▼
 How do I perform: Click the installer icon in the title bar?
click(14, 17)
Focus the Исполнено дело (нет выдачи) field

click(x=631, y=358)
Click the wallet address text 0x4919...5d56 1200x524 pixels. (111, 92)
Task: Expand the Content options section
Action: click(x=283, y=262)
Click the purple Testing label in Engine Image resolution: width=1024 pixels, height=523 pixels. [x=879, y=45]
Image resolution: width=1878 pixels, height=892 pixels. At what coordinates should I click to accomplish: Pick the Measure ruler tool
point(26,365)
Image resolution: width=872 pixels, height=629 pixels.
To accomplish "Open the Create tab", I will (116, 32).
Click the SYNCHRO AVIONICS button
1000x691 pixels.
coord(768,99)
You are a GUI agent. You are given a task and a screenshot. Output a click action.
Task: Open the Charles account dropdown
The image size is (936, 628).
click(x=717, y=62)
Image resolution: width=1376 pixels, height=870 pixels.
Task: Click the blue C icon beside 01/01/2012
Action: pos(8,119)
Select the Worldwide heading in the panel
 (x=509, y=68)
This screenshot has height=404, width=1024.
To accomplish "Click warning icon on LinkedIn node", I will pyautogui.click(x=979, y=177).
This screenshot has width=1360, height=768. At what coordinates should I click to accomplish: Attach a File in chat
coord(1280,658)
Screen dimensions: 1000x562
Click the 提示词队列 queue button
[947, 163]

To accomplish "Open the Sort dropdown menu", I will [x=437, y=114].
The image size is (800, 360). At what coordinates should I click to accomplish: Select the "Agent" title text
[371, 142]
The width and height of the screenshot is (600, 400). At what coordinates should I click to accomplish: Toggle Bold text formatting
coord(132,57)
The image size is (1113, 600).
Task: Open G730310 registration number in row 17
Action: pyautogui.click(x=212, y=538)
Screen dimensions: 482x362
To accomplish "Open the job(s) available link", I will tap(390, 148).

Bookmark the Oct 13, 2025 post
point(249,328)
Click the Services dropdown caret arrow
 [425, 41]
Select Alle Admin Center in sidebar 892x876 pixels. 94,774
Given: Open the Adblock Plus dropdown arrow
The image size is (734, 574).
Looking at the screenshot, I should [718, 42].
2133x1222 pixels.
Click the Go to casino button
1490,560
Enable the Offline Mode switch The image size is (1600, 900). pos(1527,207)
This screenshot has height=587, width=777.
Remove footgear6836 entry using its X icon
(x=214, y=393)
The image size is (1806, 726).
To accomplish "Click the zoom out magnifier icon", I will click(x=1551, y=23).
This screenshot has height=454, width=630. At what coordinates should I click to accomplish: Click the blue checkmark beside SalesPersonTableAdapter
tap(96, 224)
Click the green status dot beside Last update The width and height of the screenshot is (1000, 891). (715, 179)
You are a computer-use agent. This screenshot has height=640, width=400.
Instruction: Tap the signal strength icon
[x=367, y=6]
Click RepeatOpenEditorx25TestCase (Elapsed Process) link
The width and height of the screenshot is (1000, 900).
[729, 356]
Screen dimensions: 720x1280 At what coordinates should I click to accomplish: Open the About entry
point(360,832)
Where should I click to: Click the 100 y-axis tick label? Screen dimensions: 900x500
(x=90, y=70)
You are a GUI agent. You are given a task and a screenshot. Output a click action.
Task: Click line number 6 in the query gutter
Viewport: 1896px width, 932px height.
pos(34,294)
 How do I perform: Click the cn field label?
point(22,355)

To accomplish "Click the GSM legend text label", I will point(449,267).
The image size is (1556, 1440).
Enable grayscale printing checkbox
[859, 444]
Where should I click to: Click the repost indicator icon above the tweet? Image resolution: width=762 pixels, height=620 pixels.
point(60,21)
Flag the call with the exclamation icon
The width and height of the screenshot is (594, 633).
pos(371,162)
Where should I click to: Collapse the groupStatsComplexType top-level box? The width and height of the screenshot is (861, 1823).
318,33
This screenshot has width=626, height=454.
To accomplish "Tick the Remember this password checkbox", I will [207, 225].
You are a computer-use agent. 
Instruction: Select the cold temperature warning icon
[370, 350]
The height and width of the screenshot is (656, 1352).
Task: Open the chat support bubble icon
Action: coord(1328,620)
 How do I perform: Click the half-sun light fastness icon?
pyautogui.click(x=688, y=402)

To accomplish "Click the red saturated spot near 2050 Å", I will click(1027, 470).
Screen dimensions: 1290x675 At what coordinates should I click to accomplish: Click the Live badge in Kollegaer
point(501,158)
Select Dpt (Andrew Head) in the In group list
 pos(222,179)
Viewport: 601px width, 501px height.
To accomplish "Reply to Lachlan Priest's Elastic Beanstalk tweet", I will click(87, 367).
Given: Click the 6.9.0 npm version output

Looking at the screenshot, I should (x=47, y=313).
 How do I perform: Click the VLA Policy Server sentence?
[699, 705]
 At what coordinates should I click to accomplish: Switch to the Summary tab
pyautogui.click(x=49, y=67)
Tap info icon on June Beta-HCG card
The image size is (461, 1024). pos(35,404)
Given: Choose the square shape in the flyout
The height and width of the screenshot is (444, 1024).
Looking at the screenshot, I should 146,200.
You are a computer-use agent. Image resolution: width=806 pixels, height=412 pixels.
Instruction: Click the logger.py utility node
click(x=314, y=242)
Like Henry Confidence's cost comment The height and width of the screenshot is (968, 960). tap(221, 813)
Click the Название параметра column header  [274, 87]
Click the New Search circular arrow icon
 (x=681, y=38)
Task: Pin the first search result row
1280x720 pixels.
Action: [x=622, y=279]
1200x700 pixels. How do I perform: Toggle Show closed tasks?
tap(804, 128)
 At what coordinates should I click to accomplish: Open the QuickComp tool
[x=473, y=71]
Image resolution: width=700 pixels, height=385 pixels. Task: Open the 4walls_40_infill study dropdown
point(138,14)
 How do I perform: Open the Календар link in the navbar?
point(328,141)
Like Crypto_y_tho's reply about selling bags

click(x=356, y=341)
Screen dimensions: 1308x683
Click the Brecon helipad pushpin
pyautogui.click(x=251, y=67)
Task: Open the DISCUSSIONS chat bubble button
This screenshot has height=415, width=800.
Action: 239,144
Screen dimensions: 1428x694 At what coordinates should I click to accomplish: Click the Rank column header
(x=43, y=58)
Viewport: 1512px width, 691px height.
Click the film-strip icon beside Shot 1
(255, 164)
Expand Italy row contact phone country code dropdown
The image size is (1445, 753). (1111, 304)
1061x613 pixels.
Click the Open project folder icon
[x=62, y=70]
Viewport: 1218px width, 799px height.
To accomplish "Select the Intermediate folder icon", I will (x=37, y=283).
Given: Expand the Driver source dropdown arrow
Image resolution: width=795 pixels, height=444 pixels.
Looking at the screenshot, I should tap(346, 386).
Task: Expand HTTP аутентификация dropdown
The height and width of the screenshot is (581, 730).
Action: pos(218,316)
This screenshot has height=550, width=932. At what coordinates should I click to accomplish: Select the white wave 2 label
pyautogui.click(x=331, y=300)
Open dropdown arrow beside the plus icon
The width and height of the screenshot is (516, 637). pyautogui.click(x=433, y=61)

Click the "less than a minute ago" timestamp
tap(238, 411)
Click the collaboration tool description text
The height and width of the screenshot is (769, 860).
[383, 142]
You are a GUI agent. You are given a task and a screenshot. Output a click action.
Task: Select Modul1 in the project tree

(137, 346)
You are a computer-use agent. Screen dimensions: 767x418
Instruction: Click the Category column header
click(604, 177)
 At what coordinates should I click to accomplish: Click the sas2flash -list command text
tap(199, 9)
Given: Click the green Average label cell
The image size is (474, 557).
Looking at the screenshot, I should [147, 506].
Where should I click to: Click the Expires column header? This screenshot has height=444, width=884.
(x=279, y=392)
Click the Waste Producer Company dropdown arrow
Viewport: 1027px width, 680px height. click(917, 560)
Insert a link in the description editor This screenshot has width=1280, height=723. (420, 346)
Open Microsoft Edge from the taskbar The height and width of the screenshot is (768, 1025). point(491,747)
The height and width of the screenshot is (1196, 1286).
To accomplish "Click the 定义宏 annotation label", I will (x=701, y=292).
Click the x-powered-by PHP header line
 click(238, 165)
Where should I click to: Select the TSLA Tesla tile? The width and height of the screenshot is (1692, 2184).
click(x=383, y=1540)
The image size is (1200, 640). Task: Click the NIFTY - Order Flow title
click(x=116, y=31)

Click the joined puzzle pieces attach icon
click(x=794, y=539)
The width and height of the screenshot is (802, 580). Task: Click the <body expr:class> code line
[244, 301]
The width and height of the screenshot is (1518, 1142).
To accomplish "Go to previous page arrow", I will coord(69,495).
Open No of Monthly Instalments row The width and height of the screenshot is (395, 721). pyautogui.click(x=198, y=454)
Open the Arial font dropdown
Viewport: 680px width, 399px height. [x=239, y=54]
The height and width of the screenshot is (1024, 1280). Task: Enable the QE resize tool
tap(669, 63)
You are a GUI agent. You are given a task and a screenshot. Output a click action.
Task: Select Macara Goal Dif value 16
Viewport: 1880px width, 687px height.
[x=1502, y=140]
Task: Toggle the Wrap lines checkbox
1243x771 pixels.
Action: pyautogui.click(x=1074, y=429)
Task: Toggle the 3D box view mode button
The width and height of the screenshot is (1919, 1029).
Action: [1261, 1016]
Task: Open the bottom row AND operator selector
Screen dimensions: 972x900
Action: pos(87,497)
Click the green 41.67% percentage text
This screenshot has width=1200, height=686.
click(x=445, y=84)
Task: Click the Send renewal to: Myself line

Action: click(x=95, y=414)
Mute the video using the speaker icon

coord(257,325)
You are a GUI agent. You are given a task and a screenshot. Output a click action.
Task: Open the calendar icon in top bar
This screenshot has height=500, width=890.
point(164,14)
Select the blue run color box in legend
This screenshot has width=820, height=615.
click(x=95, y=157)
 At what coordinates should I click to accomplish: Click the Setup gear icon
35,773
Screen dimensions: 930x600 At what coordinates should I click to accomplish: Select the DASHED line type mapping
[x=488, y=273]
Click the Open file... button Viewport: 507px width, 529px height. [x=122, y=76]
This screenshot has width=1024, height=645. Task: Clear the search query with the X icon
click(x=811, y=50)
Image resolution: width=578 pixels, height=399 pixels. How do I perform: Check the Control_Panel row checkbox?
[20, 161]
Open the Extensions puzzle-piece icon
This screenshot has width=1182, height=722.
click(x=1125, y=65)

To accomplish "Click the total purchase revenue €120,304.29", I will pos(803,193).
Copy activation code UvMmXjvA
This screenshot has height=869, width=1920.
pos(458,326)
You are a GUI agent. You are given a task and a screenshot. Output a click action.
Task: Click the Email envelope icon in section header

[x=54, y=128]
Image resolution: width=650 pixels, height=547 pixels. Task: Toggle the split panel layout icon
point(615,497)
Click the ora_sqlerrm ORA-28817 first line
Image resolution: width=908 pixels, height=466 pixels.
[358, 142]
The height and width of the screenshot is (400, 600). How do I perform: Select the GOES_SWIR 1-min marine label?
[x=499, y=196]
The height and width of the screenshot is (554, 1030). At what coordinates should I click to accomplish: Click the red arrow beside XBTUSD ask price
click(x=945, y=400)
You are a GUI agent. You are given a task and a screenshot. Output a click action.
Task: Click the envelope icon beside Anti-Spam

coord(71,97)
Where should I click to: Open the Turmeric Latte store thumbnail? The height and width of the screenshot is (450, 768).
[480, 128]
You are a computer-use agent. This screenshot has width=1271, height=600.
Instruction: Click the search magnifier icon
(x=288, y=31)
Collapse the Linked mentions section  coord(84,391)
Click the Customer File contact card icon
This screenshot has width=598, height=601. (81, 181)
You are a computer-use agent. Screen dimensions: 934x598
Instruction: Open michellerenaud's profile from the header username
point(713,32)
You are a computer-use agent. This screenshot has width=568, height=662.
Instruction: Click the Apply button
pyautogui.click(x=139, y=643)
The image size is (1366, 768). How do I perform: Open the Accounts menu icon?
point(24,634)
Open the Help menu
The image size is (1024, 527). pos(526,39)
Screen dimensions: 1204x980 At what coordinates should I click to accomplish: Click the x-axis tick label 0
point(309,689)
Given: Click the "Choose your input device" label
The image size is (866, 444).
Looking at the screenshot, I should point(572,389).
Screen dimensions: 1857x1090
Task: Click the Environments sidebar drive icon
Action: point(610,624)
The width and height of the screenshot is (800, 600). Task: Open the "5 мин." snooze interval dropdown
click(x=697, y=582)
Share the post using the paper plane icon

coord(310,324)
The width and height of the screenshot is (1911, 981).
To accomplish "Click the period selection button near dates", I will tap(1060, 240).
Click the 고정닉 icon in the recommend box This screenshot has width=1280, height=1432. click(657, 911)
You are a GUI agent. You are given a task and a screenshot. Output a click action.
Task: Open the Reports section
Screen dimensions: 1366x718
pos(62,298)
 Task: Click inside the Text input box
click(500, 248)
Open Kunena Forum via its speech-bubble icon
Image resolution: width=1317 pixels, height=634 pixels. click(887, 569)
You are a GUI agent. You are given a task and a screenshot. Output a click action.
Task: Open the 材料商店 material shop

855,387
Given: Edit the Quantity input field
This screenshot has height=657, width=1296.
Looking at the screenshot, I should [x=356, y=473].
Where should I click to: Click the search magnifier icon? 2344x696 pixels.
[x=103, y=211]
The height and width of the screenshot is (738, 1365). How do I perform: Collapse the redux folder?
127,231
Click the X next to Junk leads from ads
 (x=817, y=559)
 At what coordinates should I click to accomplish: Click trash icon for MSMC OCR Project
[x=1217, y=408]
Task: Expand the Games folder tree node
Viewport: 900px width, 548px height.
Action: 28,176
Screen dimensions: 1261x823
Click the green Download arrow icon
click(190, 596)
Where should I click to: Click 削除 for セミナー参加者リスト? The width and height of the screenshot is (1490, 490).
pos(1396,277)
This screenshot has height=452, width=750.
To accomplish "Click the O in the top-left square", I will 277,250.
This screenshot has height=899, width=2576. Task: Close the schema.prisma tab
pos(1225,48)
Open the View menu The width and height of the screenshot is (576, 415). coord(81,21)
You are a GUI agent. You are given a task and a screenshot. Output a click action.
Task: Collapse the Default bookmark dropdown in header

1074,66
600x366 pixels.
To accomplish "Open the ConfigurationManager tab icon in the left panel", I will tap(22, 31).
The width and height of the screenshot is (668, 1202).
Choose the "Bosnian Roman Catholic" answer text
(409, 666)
▲
WHAT THE TASK REQUIRES
The answer consists only of the lines from the one containing "Open the View" to the end of the records, each written out exactly.

ANSWER BELOW
Open the View menu The width and height of the screenshot is (576, 415). coord(81,21)
You are a GUI agent. You are given a task and a screenshot. Output a click action.
Task: Collapse the Default bookmark dropdown in header

1074,66
600x366 pixels.
To accomplish "Open the ConfigurationManager tab icon in the left panel", I will tap(22, 31).
The width and height of the screenshot is (668, 1202).
Choose the "Bosnian Roman Catholic" answer text
(409, 666)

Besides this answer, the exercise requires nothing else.